A decisão sobre o preço da gasolina ou o rumo dos investimentos da Petrobras não está nas mãos de uma única pessoa. Na prática, o comando da maior empresa do Brasil é um complexo jogo de poder dividido entre o governo federal, que é o acionista majoritário, e órgãos internos como o Conselho de Administração e a Diretoria Executiva.
Cada um desses atores possui responsabilidades e limites bem definidos, e entender essa dinâmica é fundamental para saber por que certas decisões são tomadas e como elas podem impactar o seu bolso e a economia do país.
O peso do governo federal
Como acionista controlador, a União tem o poder de indicar a maioria dos membros do Conselho de Administração, incluindo o presidente do colegiado. Embora a indicação para a presidência da estatal parta do presidente da República, a eleição formal do cargo é uma atribuição do Conselho.

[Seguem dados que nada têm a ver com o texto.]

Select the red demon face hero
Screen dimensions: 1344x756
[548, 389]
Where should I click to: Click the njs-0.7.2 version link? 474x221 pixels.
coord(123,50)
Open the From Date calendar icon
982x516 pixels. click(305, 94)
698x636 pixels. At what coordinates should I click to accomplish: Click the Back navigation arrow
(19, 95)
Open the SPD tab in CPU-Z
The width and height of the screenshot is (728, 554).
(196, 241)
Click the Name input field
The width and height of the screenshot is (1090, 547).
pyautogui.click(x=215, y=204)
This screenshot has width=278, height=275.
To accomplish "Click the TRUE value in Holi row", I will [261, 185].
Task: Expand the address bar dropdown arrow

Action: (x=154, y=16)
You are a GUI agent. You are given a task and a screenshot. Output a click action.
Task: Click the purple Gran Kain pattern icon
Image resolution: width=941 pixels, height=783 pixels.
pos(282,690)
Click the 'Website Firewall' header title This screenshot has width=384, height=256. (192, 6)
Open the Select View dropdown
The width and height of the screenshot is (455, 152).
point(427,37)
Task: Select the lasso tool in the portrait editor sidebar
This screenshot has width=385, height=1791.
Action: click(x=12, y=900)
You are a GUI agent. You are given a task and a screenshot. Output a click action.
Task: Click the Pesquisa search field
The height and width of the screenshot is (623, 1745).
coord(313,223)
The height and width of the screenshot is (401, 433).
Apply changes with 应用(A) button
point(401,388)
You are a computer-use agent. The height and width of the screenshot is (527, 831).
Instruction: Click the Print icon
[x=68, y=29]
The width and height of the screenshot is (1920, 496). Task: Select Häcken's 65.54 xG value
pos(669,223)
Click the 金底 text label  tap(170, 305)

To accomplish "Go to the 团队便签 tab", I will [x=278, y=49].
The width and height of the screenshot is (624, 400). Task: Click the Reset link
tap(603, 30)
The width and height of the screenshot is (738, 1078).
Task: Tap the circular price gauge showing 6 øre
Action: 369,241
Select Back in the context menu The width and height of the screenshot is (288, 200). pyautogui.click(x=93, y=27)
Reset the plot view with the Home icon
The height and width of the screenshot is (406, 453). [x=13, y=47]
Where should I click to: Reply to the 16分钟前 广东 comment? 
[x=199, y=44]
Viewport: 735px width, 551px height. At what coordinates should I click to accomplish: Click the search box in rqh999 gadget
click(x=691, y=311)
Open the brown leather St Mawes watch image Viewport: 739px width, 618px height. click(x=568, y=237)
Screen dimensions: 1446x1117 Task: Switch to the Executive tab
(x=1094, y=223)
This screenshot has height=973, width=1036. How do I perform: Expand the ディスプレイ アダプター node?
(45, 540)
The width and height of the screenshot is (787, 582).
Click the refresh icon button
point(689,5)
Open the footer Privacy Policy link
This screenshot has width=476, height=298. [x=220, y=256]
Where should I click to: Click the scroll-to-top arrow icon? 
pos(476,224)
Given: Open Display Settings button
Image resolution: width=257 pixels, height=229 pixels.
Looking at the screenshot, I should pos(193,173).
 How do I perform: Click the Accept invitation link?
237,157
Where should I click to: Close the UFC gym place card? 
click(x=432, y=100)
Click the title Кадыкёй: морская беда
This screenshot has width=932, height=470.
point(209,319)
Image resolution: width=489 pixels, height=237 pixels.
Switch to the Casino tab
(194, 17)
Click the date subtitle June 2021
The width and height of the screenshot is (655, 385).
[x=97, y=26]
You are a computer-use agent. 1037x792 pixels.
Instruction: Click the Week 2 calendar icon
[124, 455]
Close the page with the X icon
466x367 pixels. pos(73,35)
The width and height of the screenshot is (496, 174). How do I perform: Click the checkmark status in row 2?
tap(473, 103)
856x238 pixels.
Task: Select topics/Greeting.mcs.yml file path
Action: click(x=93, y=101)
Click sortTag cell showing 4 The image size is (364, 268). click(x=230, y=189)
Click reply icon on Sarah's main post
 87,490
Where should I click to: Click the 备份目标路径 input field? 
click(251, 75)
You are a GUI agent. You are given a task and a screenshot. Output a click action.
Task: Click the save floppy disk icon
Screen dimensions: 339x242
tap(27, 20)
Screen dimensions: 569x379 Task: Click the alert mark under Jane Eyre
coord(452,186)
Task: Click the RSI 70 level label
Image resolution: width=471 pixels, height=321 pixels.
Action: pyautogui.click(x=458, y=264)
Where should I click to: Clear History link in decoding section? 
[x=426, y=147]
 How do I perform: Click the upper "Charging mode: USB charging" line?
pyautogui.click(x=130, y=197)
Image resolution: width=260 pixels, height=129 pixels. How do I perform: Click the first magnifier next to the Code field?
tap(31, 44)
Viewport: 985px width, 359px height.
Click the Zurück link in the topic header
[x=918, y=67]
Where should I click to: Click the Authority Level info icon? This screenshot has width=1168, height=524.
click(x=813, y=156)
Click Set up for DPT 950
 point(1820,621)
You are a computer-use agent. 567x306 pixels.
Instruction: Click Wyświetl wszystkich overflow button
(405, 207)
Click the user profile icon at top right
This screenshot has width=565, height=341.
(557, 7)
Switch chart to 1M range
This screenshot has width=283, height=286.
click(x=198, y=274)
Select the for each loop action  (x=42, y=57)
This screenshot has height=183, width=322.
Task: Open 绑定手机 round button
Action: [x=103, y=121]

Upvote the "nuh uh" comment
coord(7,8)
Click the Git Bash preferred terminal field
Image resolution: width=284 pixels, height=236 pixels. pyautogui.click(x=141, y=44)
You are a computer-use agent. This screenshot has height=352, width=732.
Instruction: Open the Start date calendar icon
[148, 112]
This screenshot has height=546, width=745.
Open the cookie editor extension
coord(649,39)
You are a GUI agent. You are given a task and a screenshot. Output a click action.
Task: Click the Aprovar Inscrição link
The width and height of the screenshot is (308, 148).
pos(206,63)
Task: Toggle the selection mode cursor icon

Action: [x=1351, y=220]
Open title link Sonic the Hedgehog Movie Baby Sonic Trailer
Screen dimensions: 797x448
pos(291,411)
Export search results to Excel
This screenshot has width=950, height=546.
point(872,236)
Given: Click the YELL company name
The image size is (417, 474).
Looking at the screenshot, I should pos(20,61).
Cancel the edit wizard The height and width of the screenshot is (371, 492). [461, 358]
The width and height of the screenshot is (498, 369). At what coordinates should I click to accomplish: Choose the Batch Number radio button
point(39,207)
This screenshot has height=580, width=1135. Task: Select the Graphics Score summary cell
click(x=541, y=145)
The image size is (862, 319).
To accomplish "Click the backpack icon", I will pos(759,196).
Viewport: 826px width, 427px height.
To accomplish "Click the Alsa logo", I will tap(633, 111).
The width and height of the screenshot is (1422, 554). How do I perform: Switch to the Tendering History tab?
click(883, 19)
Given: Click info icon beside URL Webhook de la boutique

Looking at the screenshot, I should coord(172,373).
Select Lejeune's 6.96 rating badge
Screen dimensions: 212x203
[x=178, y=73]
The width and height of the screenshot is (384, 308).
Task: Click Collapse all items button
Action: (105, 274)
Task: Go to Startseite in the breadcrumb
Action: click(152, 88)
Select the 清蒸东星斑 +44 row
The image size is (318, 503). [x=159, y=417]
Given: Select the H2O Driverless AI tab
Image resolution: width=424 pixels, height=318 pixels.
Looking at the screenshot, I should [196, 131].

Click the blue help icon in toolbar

Essa influência direta permite que as diretrizes do governo para o setor de energia e para a economia do país sejam refletidas nas estratégias da companhia. Mudanças na política de preços ou a priorização de determinados investimentos, por exemplo, costumam ter forte influência do Palácio do Planalto.
Conselho de Administração: o centro das decisões
É este o órgão que bate o martelo sobre os assuntos mais importantes. Composto por 7 a 11 membros eleitos pela Assembleia Geral de Acionistas, o conselho é formalmente o principal poder dentro da estatal. Suas principais atribuições são:
- aprovar o plano estratégico e os grandes investimentos;
- eleger e destituir os membros da Diretoria Executiva;
- definir a política de distribuição de dividendos;
- supervisionar a gestão da companhia.
A composição do colegiado busca equilibrar diferentes interesses, sendo formado por representantes indicados pelo governo, pelos acionistas minoritários e um membro eleito diretamente pelos empregados. Contudo, dos 11 assentos atuais, seis pertencem aos indicados pela União, o que garante ao governo a palavra final nas votações decisivas.
Abaixo do conselho, a Diretoria Executiva é responsável por tocar o dia a dia da empresa. Composta pelo presidente e oito diretores executivos, é essa equipe que implementa as estratégias aprovadas e gerencia as operações, desde a exploração de petróleo até a distribuição de combustíveis.
Os acionistas minoritários, que incluem investidores brasileiros e estrangeiros, também participam do processo por meio de assembleias, mas seu poder de voto é proporcional à participação acionária. Na prática, isso limita sua influência frente ao peso do controle estatal.